We’ve spent the last week in Bali, Indonesia. It’s one of the most beautiful vacation destinations in Asia, and also where my brother recently got married. One of the things we’ve enjoyed during our stay here was having conversations with the local Balinese people. What we’ve discovered is that the marriage rules in Indonesia are quite different from what we are familiar with in North America.
We were told that in Indonesia, the government will only give you a marriage certificate if you marry someone from the same religion. Debbie, the manager of our villa, said she switched from being a Catholic to being a Hindu to marry her husband. It took her 3 years to learn all the rituals and get used to her new religion.
Also, in Indonesia, you can only get a legal birth certificate for your child if you are married. If you are unmarried and have a child, you have very limited options. One of the mornings while we were here, Olive and I got massages. Olive’s masseuse, Suti, told her about her son who’s the same age as our daughter. Suti adopted her son from the local hospital. He was born prematurely to an unwed teenage mother. Weighing a mere 2.2 lbs at birth, he spent two months in an incubator before going home with Suti and her husband. Still, he was only around 4 lbs.

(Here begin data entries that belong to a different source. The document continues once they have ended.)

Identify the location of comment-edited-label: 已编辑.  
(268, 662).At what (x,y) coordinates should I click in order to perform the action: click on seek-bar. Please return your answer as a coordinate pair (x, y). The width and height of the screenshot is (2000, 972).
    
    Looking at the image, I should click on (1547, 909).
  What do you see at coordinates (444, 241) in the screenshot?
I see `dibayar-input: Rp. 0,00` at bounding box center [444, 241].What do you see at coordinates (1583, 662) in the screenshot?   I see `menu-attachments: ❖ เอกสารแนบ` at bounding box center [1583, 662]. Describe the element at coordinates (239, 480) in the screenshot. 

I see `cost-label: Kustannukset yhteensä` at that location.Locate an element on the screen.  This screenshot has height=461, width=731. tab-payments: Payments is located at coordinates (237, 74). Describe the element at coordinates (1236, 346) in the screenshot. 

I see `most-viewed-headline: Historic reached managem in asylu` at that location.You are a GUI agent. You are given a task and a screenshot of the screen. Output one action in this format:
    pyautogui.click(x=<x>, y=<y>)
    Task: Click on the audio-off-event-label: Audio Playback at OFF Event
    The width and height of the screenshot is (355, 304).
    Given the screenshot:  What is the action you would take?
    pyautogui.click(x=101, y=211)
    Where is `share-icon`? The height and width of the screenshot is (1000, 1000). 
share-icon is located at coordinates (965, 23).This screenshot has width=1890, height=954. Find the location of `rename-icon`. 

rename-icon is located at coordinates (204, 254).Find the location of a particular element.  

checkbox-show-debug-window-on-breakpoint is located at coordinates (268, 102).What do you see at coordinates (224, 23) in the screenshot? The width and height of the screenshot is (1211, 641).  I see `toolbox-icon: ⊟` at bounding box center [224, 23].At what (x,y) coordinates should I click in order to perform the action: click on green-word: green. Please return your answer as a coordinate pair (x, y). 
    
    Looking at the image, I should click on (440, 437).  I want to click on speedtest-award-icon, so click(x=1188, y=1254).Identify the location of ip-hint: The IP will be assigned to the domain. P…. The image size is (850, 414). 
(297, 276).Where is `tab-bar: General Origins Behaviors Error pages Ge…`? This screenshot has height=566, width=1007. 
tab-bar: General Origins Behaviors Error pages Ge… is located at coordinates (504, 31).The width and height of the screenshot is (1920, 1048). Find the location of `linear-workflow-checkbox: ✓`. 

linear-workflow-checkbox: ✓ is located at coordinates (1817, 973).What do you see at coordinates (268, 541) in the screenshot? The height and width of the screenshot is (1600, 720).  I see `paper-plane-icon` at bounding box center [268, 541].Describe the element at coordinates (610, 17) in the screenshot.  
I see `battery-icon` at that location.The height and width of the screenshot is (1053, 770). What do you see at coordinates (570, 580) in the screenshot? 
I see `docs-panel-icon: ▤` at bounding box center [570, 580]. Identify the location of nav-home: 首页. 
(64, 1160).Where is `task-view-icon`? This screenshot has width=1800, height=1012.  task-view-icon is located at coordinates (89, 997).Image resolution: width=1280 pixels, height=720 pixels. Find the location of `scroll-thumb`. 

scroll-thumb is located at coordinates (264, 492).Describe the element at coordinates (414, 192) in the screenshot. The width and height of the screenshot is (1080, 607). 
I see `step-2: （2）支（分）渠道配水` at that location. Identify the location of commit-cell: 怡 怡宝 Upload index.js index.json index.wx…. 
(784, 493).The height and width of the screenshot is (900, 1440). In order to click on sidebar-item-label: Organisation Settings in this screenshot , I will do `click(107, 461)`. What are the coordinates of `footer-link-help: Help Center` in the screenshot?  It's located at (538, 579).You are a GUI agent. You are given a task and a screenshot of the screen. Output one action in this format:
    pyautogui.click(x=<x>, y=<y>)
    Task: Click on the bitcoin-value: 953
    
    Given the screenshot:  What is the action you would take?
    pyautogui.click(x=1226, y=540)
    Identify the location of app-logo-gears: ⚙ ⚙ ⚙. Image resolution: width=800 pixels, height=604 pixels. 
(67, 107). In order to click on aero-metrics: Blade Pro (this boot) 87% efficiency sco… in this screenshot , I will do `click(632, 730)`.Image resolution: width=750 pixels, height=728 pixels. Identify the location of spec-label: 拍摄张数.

Suti and her husband paid for the baby’s hospital stay, as well as the mother’s delivery since the young mom couldn’t afford it. It currently costs the couple $100USD/month to raise the child (who has additional expenses because of his being a premature baby.) But since Suti’s husband only makes $150USD/month as a gardener, she had to go back to work as a masseuse to make ends meet. Had Suti and her husband not adopted this child, he would not have had an official birth certificate.
Suti also told Olive that most women in Bali will convert to their husband’s religion, not the other way around. But the three main religions of Catholicism, Hinduism and Islam co-exist in relative harmony and people switch around without giving it much thought.
My first response to hearing these “marriage rules” were that they were backward. But after giving it more thought, I realize that I have “first-world” syndrome, where I incorrectly believe that everything in North America is better and superior to so called “developing” countries, including these marriage rules. Without understanding the culture and history here in Indonesia, I have no way of knowing that the North American way of doing marriage is a “better” way or not.
Do you know of different “marriage rules” from other countries or cultures?